Friday, July 06, 2018

Designated

About two weeks ago, Saudi Arabia lifted its ban on women drivers. This is 2018. Two weeks ago. 2018. Really.
The only country in the world that kept women from driving a car has relented. It is no longer illegal for women to operate a motor vehicle.
2018.
Really.
By contrast, I can tell you that one of the reasons I have been missing my wife as she travels across the pond is that I let her do most of the driving. I pretty much  have  dibs on shotgun. I watch the world go by from the  passenger seat, safe and secure in the knowledge that my wife has been driving for nearly forty years and she does a fine job. It is a ginormous relief to go for a ride, though I tend to avoid the temptation to put my head out the window and feel the  wind rushing past.
Which makes me wonder why the prohibition in Saudi Arabia existed in the first place. I suppose if the idea was to keep them home, barefoot, pregnant, subservient.
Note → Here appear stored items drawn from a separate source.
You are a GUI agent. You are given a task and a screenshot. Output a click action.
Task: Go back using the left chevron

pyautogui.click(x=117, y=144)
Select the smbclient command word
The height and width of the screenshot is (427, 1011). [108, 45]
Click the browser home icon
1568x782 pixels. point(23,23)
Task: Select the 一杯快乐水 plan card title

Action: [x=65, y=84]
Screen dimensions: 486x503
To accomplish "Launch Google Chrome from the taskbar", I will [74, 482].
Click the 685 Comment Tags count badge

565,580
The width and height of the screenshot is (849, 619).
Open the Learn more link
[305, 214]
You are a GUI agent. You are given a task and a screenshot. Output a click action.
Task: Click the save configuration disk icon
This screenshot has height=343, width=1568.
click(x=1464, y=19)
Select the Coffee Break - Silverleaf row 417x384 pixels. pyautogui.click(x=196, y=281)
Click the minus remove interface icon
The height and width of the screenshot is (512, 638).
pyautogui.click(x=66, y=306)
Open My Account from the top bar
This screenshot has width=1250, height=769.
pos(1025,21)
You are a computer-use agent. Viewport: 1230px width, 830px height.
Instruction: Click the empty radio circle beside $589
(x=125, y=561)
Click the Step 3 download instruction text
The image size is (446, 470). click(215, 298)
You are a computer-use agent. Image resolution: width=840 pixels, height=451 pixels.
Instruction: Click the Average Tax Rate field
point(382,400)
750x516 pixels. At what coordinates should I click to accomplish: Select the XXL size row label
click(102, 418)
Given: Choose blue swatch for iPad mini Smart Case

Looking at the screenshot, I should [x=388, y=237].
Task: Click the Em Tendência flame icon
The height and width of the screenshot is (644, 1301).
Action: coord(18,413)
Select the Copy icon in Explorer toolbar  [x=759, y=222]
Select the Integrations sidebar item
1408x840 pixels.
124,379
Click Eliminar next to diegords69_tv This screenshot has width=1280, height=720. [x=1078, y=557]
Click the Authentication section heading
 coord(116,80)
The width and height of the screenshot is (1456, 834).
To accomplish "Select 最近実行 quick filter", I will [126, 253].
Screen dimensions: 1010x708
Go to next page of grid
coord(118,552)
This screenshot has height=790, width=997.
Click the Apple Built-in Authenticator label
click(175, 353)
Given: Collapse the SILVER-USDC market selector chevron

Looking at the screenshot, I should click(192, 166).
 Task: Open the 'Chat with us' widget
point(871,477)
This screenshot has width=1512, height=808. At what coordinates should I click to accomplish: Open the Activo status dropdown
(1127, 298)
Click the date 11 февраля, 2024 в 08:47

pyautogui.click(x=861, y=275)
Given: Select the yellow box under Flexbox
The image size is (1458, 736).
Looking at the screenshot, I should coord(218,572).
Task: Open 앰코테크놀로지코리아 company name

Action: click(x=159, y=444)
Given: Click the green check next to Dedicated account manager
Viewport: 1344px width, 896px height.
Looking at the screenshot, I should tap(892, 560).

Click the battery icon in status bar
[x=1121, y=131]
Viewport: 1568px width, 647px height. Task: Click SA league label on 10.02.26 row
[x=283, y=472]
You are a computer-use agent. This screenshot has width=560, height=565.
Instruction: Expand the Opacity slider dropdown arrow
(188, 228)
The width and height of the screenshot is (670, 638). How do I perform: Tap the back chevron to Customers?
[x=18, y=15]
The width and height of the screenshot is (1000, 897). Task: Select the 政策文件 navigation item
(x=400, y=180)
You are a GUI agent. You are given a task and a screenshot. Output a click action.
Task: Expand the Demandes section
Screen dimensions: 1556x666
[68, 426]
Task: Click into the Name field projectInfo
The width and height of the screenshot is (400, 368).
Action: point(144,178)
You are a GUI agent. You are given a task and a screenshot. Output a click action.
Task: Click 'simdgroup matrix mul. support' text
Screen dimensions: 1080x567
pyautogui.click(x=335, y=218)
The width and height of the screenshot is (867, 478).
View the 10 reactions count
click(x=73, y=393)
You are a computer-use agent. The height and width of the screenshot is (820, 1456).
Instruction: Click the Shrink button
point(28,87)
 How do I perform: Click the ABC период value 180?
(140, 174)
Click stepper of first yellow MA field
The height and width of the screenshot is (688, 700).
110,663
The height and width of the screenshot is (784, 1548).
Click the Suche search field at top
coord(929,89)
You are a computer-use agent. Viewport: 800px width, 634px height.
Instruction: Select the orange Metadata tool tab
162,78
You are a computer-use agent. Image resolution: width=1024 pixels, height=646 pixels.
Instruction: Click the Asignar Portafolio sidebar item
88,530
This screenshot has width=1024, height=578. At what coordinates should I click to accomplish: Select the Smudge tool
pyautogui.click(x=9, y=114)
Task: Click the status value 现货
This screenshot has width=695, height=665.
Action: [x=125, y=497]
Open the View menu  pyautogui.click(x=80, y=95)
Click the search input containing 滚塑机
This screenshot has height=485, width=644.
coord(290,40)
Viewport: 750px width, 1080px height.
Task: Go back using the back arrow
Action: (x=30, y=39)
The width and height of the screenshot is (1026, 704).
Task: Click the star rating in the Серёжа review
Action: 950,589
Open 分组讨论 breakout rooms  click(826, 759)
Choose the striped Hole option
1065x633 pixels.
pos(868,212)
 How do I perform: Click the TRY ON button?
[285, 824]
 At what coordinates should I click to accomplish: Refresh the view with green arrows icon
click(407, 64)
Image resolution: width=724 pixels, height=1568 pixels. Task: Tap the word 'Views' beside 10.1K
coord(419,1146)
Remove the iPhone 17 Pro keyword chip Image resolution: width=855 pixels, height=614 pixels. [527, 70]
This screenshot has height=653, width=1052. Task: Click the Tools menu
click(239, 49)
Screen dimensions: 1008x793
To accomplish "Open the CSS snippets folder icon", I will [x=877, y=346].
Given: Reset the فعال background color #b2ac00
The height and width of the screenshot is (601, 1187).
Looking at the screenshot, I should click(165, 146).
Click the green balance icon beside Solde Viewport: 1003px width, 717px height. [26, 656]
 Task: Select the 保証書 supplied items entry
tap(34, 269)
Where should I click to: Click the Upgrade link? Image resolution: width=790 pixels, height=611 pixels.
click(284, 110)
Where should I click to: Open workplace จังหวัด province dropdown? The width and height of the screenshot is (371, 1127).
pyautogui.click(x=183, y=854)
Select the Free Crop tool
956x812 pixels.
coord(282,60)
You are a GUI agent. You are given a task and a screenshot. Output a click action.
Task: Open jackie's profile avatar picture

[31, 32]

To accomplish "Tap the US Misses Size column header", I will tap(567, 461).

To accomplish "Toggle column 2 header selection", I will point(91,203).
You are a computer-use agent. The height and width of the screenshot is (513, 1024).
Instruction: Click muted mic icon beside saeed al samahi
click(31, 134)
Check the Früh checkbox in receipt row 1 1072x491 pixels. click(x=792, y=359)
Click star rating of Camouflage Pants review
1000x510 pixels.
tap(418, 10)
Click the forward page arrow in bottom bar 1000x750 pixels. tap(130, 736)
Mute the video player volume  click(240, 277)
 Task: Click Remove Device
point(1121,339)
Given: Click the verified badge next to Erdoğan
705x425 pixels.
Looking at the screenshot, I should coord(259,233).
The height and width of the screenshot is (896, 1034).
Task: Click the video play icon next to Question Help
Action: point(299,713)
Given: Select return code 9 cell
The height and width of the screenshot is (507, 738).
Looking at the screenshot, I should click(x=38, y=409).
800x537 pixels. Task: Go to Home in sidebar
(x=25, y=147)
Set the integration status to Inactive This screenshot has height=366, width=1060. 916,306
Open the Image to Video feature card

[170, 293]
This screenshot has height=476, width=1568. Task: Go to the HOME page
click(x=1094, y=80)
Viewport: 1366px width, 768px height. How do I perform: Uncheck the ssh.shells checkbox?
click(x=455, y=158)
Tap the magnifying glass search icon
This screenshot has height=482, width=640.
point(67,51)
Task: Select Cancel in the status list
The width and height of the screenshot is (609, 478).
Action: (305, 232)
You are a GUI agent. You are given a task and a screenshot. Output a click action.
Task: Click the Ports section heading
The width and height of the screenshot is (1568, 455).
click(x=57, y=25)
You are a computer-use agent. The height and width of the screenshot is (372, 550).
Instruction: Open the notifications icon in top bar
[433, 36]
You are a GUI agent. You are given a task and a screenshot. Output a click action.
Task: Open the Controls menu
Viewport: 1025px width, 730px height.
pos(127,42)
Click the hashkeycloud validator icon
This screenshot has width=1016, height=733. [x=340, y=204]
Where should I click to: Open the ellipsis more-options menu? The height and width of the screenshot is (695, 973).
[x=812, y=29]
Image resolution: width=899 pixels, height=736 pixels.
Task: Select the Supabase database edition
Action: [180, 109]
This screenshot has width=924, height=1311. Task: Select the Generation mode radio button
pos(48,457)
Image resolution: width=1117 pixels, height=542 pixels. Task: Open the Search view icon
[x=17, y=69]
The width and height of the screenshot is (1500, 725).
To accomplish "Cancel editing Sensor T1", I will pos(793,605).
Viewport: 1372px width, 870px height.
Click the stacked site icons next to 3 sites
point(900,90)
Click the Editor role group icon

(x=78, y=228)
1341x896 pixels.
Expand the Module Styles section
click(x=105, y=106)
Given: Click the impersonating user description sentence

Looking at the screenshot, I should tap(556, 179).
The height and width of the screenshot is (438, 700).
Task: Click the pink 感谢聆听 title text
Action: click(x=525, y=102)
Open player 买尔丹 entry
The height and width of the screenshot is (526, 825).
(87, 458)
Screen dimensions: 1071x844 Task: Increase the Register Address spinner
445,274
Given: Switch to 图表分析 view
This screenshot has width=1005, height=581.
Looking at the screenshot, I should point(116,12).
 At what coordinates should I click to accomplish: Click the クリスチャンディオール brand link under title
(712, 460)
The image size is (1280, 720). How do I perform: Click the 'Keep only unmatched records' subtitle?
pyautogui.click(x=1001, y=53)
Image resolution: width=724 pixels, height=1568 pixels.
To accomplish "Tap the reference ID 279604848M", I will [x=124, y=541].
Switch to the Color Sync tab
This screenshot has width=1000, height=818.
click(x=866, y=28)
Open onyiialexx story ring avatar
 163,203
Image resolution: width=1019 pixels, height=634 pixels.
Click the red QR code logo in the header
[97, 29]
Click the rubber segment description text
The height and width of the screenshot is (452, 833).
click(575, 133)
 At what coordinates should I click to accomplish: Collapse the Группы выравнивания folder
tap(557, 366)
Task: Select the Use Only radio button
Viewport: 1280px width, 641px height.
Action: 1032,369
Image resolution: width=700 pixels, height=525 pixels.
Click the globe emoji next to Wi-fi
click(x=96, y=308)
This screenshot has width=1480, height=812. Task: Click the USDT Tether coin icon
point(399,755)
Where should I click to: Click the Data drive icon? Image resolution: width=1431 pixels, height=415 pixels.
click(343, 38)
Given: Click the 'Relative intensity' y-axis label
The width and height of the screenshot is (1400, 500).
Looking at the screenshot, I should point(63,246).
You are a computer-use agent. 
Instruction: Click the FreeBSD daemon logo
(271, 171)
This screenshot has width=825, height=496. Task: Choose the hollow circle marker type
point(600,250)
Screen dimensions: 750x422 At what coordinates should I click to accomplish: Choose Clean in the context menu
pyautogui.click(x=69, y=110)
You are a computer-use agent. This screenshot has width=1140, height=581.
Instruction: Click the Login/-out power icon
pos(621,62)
And probably a little more relaxed. Maybe a lot more.
I don't like to drive because it makes me nervous. Sometimes to the point of distraction. Which is kind of contraindicated in most circumstances on the road. I suspect that if I were to take the wheel as some form of revolutionary act, maybe I would feel differently. The women of Saudi Arabia hit the road in protest of these restrictions twenty-eight years ago. Forty-seven women were arrested for driving through Ridyah back then, and many more followed their path in the years after.
I can remember the embarrassment and frustration I felt when I failed my first driving test. At sixteen, it seemed impossible that I had waited that long to the privilege of being a licensed driver and was denied. For two weeks. It took me a while to get bored with it, and eventually I took relief in the opportunity to turn over those duties to someone else. Anyone else. My wife, my son, friends. But if someone told me now that I was barred from this activity, I would have pitched a fit. So, the good news is that I can now go anyplace, including Saudi Arabia, and ask someone else for a ride.
At last. What a relief. It's almost enough to make me want to dance....

1 comment:

Kristen Caven said...

Driving and dancing. Human rights!

I like doing them both at once.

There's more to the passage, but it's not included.